## TASK GOAL
Print everything from the line containing "The image size is (554, 381)." down to the line containing "the Decentralized feature", with both of those lines included, and leave the pictures out of your answer.

## EXERCISE MATERIAL
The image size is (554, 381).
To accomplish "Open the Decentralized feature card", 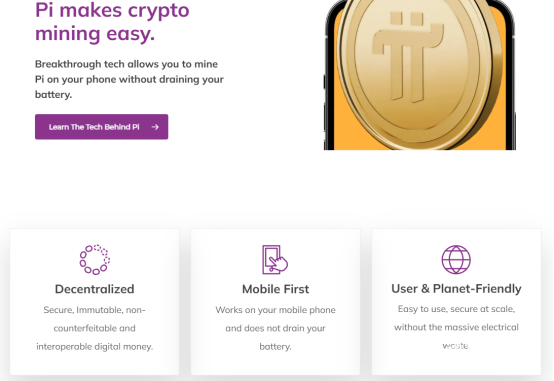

---

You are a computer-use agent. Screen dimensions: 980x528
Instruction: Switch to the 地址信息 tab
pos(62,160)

--

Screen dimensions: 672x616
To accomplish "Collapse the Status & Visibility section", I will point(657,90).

## OUTPUT FOR THIS EXERCISE
The image size is (554, 381).
To accomplish "Open the Decentralized feature card", 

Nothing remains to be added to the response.